Skip to content

⚠️ HISTORICAL DOCUMENT - November 2025 Cleanup

This document describes the cleanup plan from 2025-11-05 that has since been executed.

For current pipeline documentation, see: data/test/shehata/README.md

The cleanup described below is complete and all changes have been applied.

Note: This document references leroy-jenkins/full-send which was renamed to main on 2025-11-28.


Shehata Dataset Cleanup - Complete Plan (HISTORICAL)

Date: 2025-11-05 Branch: leroy-jenkins/shehata-cleanup Status:EXECUTED (archived for provenance)


Executive Summary

Complete cleanup of Shehata dataset AND script organization, following Rob C. Martin discipline.
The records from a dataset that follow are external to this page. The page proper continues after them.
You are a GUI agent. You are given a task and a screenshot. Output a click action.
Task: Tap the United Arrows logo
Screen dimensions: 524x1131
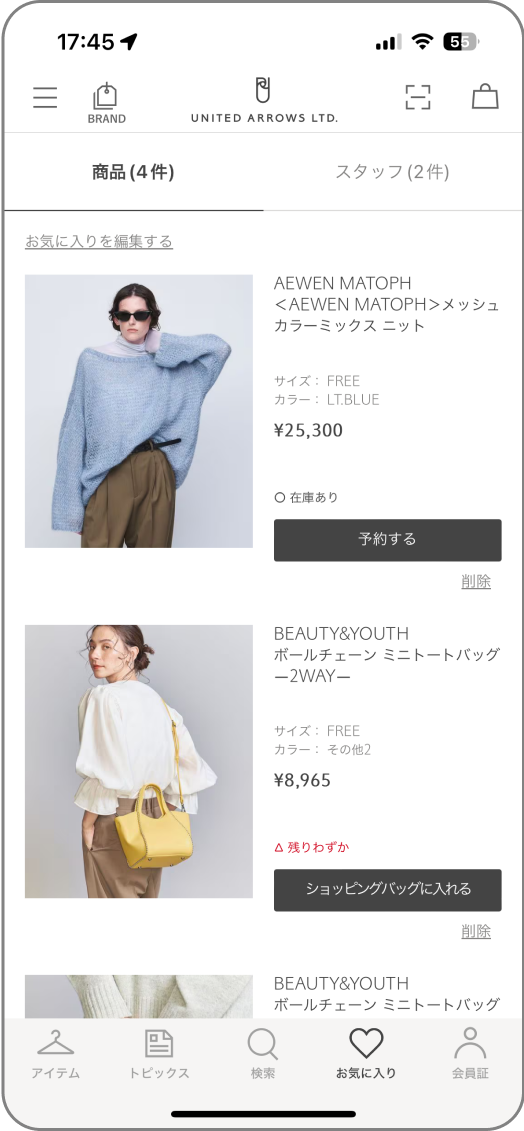(264, 101)
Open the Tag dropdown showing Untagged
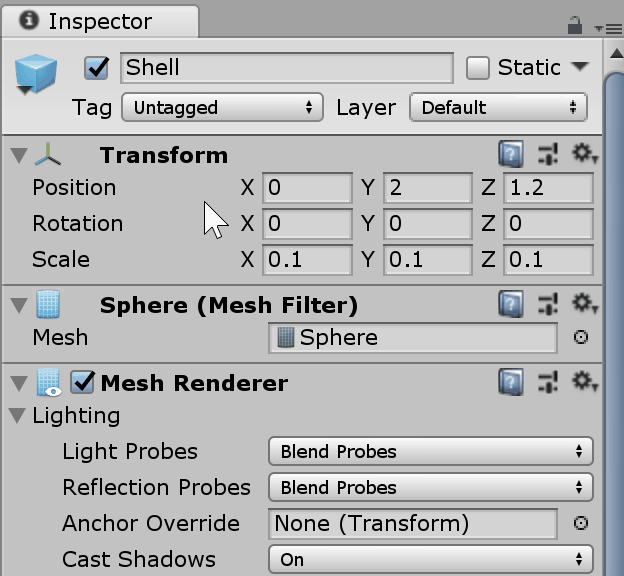624x576 pixels. coord(222,107)
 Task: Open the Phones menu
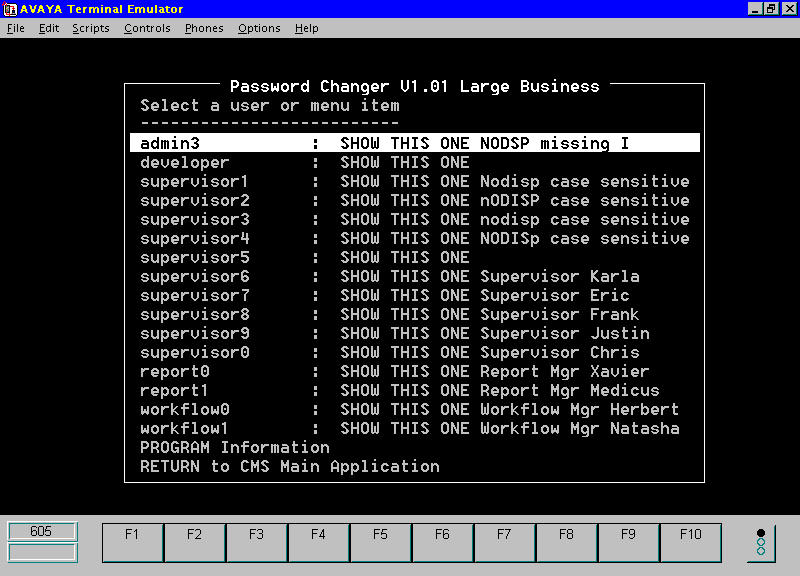click(204, 28)
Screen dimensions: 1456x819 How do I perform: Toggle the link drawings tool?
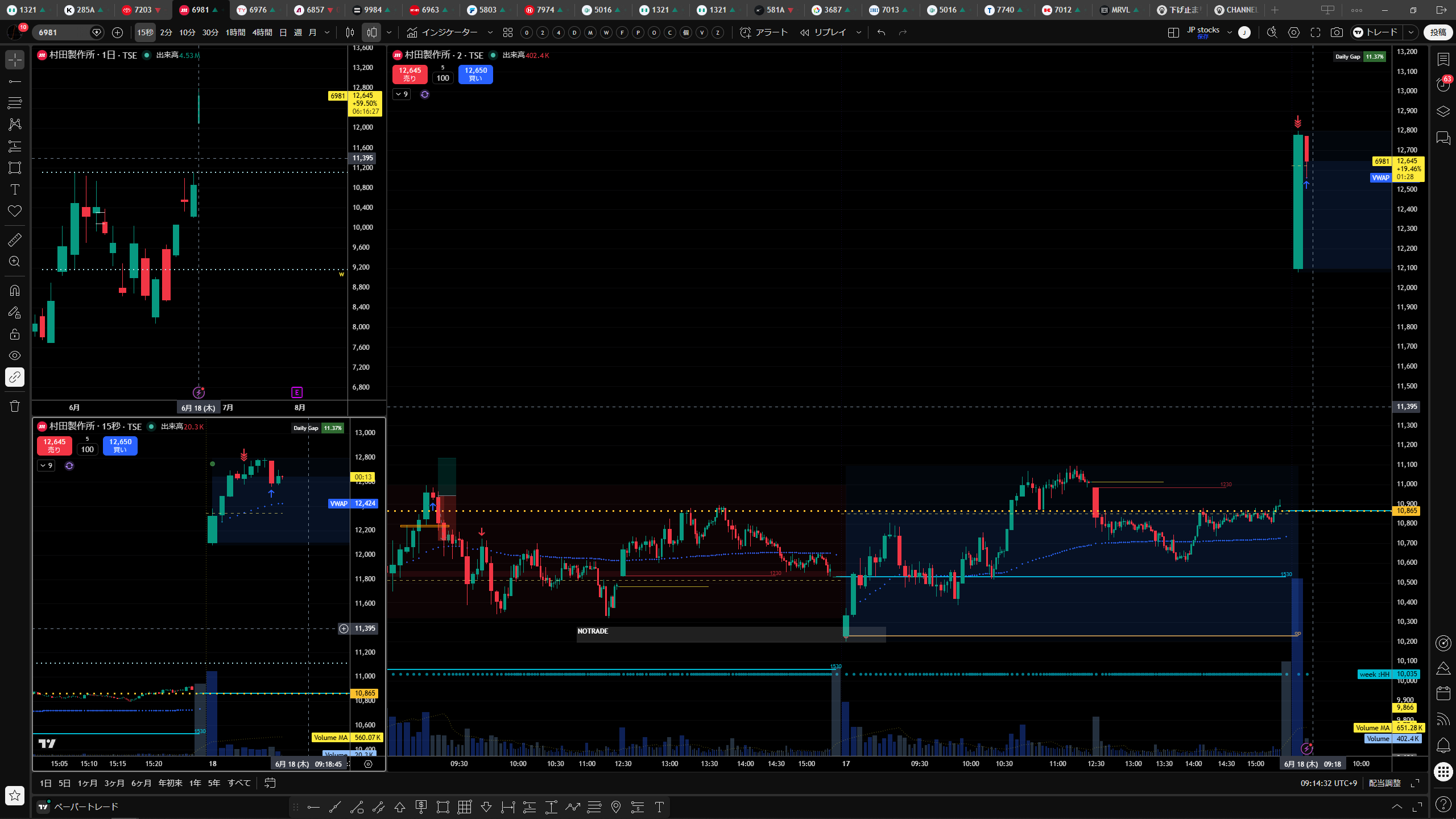15,377

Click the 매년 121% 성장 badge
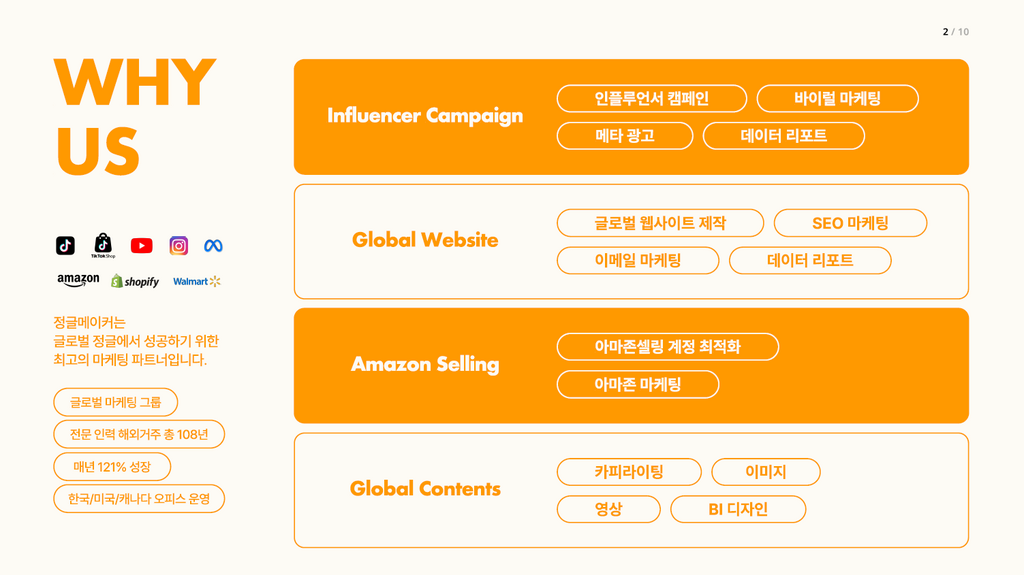(112, 467)
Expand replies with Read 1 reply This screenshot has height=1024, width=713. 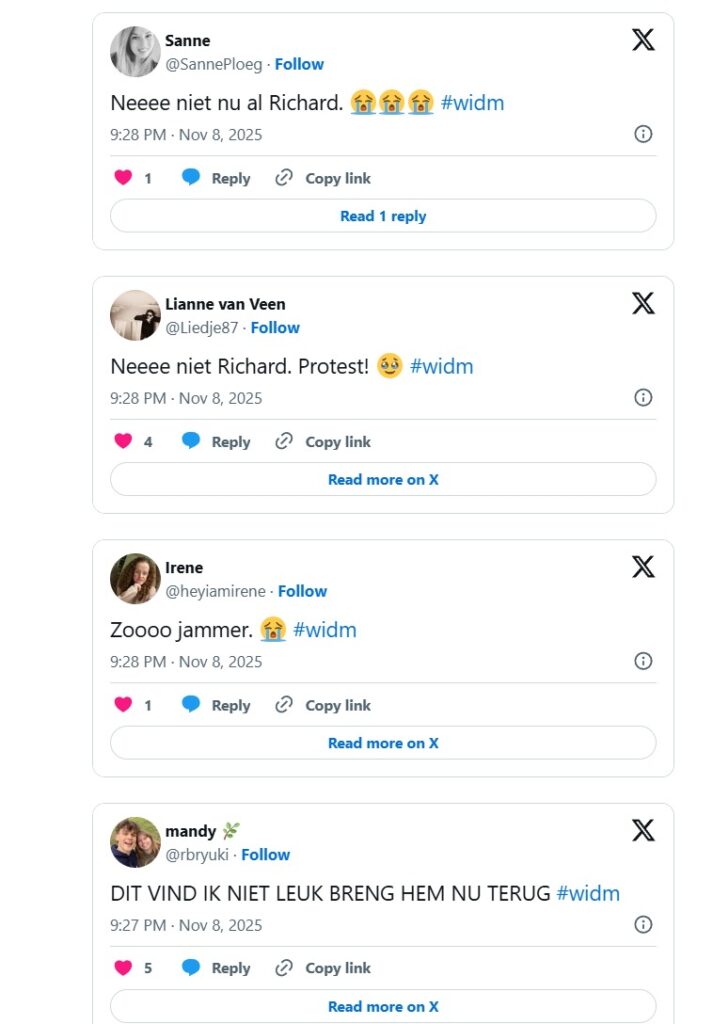[x=383, y=216]
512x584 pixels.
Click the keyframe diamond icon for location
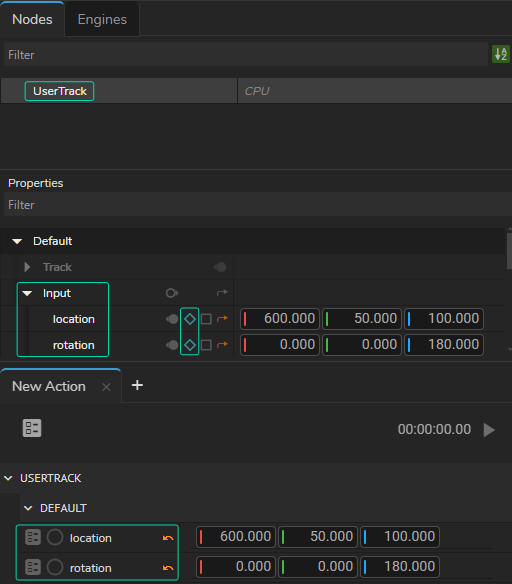[190, 319]
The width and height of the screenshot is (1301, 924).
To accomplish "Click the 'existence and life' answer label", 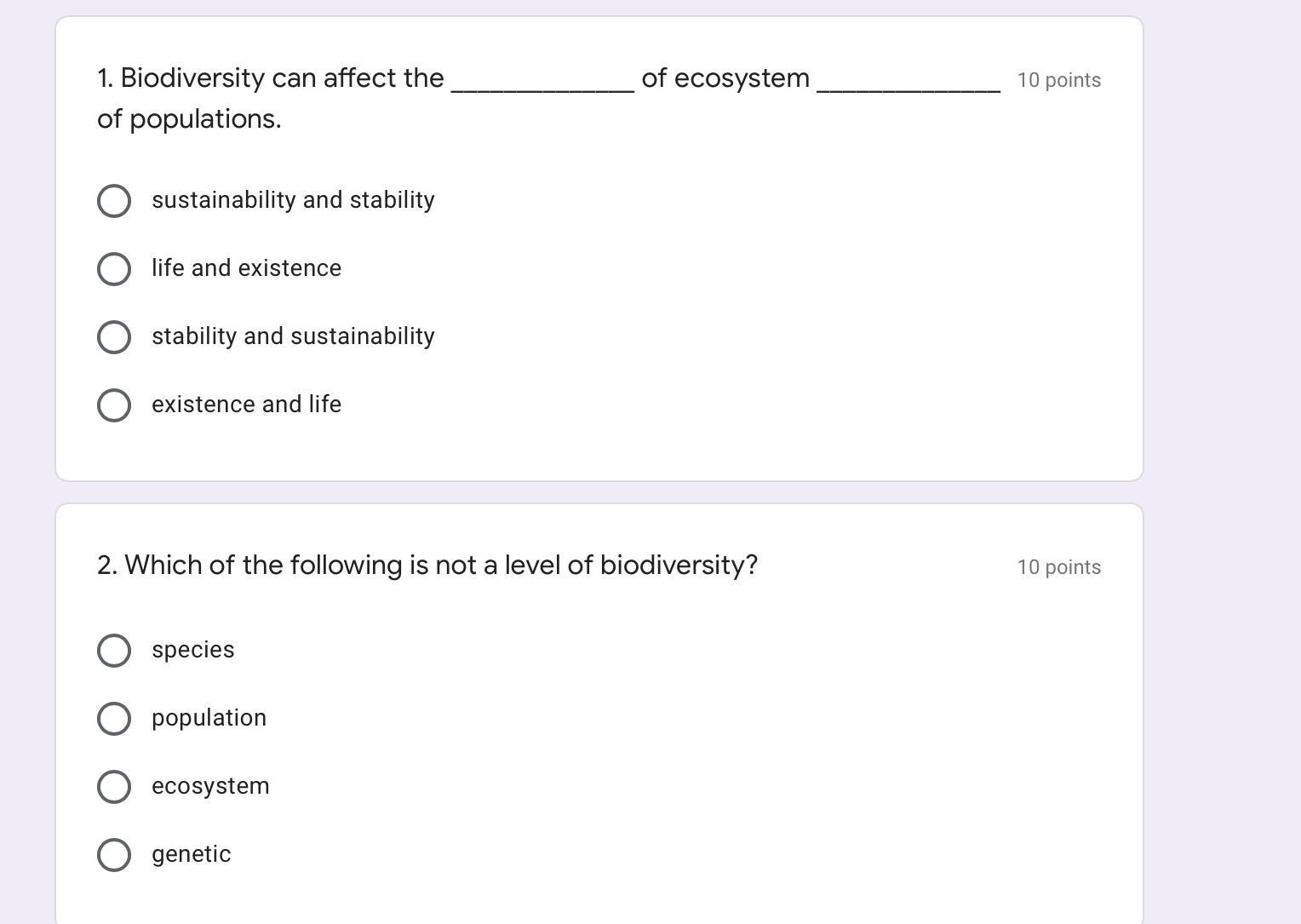I will point(246,405).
Scope: 1. Reorganize Shehata to 4-tier structure (raw/ → processed/ → canonical/ → fragments/) 2. Update 8 Python scripts with new paths 3. Update 35+ documentation references 4. Clean up duplicate scripts (scripts/ root vs scripts/*/subdirectories)

Validation: All claims verified from first principles.


Decisions Made (Final)

  1. Script duplication: Option B - Delete root duplicates, use subdirectory versions
  2. canonical/ directory: Empty with README (Shehata is external test set)
  3. mmc¾/5 files: Move to raw/ (complete provenance)

Part 1: File Reorganization

Current State

data/test/
├── shehata-mmc2.xlsx          (Main data - 402 rows)
├── shehata-mmc3.xlsx          (Unused)
├── shehata-mmc4.xlsx          (Unused)
├── shehata-mmc5.xlsx          (Unused)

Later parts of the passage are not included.